II.       RECOMMENDISED E-TRADE

The recommendised information service has its roots in the personalized navigation system raised by Robert Armstrong and others of Carnegie Mellon University at the National Conference on Artificial Intelligence (AAAI) in 1995.

Recommendised information services are now an emerging research topic in global information services. Conventional information services are giving gradually an approach to individualize information services that, according to the interest, status and customized needs of a customer.

Recommendised assistance in e-trade mean that in the mode of e-trade a entrepreneur obtains his customer’s data and access information by depending on his customers’ access to entrepreneur website, and examines and exercises such information by using web data mining tools to guide his enterprise decision so that based on the requirements of his customers the entrepreneur could embark on e-trade activities, offer recommendised information services, improve the awareness , satisfaction and loyalty of the users and gain win-win for the entrepreneur and his customers (as shown in figure1)


Figure1. Methodology for Recommendisation

Recommendised services in e- trade, in nature, are web services centered on individualize requirements.
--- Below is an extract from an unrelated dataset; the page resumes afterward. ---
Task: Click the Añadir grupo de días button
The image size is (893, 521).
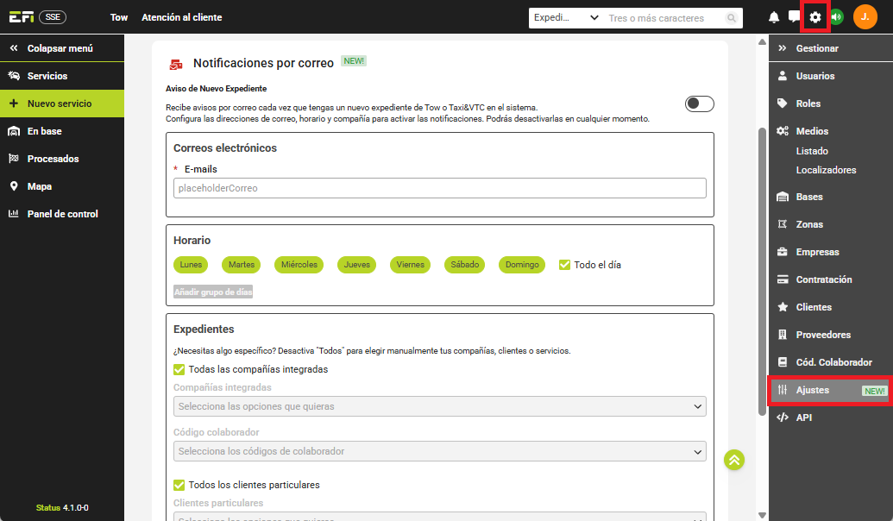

In Figure 2, where “User Analysis Module” functions to learn the user’s features, create user access model and offer recommendised services to the user by using technology processing and web resources.
Text Box: Resource
Scheduling



     Information
  Feedback

E-Trade Recommendised Service Platform
 



User Analysis   Module          
 
             User Access          
           
 
    User
           Individualized Services


Figure 2. User Analysis Module - Meaning of Recommendised Services in E-trade

 
III.       Web Data Mining

As a key technology to provide recommendised e- trade and help to collect individualize information, web data mining can be used to analyze and examine user data, create access model, requirement model and interest model that accord with user features, making recommendised e-trade possible.
Oren EtZioni put forward the concept of web data mining in his thesis in 1996 for the first time: applying data mining methods to web helps to discover potential and useful models and information.
According to data mining nature, web data mining is classified as web content mining, web structure mining and web usage mining. For more information, see Table 1. Web usage mining means that by mining the log files and data at the corresponding site, we discover the nature of visitors and users having access to this site. Data mining methods include path analysis, association rules, classification rule, sequential patterns, statistical analysis, dependent relationships modeling and cluster analysis




Classification
Secondary Classification
Web Content Mining
Text Mining
Multimedia Planning
Web Structure Mining
Organizational Structure Mining
Page Structure Mining
Web Usage Mining
User Record Data Mining
Customization Mode Mining
Table I. Classification of Web Data Mining

Data on web is unstructured, semi-structured and dynamic, so web data mining has to go through the corresponding processing flow that is composed of data positioning, data preprocessing, pattern recognition and pattern analysis. In this process, we should first determine the source of data, including web document, e- mail, website log data and transaction data. Next, we should preprocess data, i.e., delete some redundant information and unify information recognition, session recognition and transaction recognition, and then carry out pattern recognition of the preprocessed data, i.e., use the data mining tools to extract useful, potential and understandable information. Finally, through pattern analysis, we can convert the filtered data into useful rules and patterns to guide the practical e-trade activities.